[Collected data]
○ ○ ○ ○

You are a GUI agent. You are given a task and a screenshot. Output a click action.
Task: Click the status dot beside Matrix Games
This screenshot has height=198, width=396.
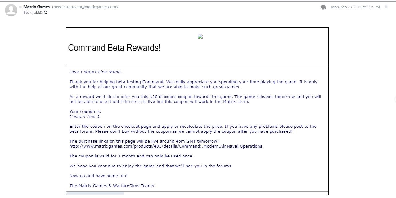pyautogui.click(x=20, y=7)
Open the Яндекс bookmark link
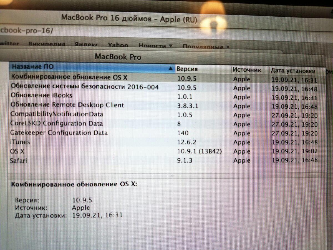 click(x=86, y=44)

○ ○ ○ ○

__WHAT IS EXPECTED__:
Nothing but the lines from the line containing "This screenshot has height=198, width=396." through the last line of the records above is to be extracted, exactly and with no pictures.

__EXERCISE ANSWER__:
This screenshot has height=198, width=396.
pyautogui.click(x=20, y=7)
Open the Яндекс bookmark link
 click(x=86, y=44)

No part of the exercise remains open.